“因为都顾不得,他们太穷了。”
“你的主人太穷了?”
“大家都一样。我们都太穷了。”
……
我那时就在心里盘算起来。如果我足够富有,我能够收留和挽救它们吗?还有,我可以当它新的主人吗?那时候我的心里一阵发烫,紧紧挽住了眼前这棵又粗又老的葡萄树……
从这儿往西,穿过园艺场就看到了那幢孤零零的海草茅屋,它在另一个小小的园子中。它被风雨洗得灰白的屋顶强烈地吸引了我。那里我想,自己梦寐以求的不就是这样的一处居所吗?我于是径直走了进去,结果也就结识了毛玉,有了她的那次预言。说到我刚刚见过的那片破败不堪的园子,她说:“那不是别人的,它呀,就是你的。”

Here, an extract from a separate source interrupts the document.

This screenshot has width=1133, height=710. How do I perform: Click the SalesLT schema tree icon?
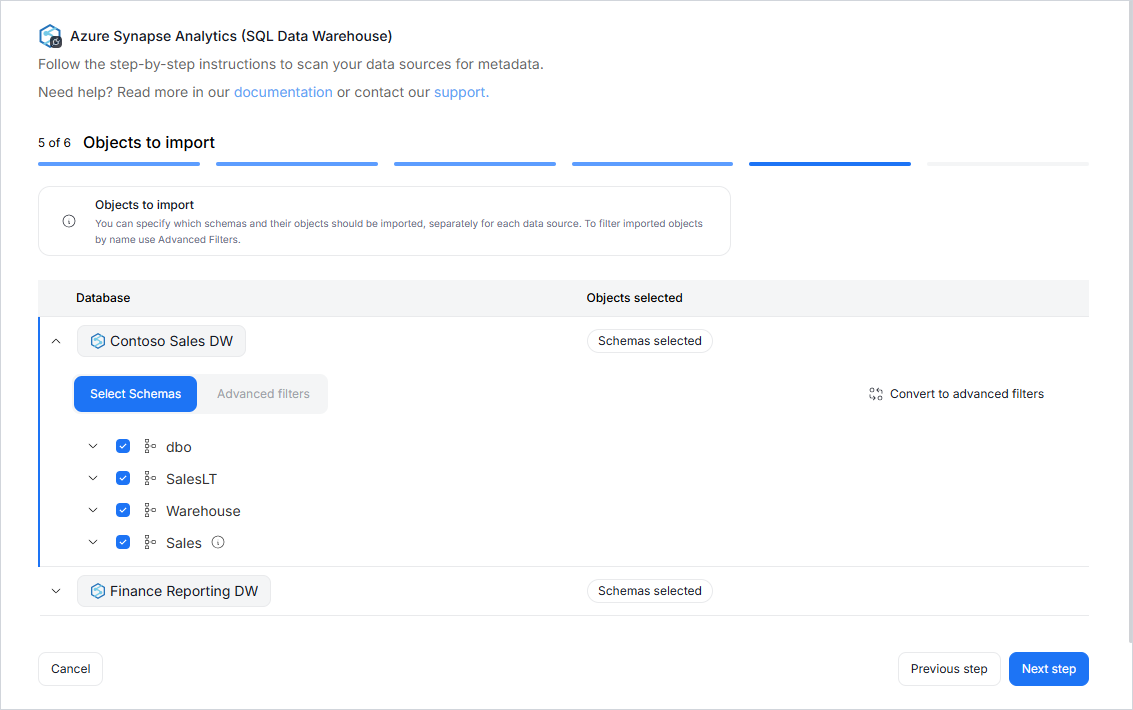click(x=150, y=479)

恍惚间我还以为她记错了地方,在说我的少年时代,说我们一家呢。这让我身上有些战栗。
从她那儿出来,我就一直往南,踏入了那个让人心口灼烫之地。这儿已没有了那棵巨大的李子树,也没有了茅屋。我蹲下来,伸手抚摸着一片片泥土,觉得它就像有脉动似的。我在心中念叨:是的,这就是命运啊,转了一大圈,还是要回来,回到我的出发之地。

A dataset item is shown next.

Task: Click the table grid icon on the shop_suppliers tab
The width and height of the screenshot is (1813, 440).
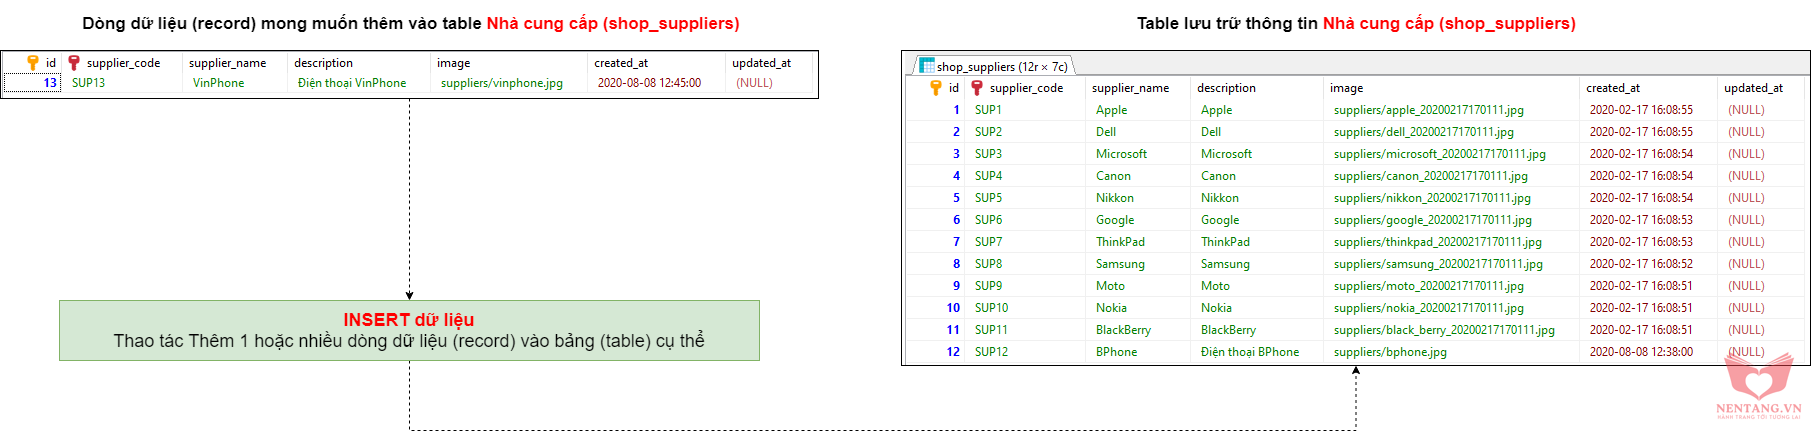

不久我就回到了城里。可是我心里清清楚楚,自己已经被葡萄的精灵给缠住了,再也不会有一刻的安宁。在城里,身边的一切都好像在向我暗示什么,让我不安而烦腻;内心深处有什么被摇动了,我就再也不能像以前那样待在这里了。当然,我明白这绝不仅仅是一次远足的结果。可能在很久很久以前,就有一只无形的手在摇动我的根了。
我开始连夜失眠,夜间常常不由自主地发出叹息。梅子看出了什么,那双眼睛在角落里注视我。我无暇顾及,越来越深地陷入了思念;我沉入了自己的内心,常常走神。梅子觉得有什么不对劲儿,她睁大了一双眼睛。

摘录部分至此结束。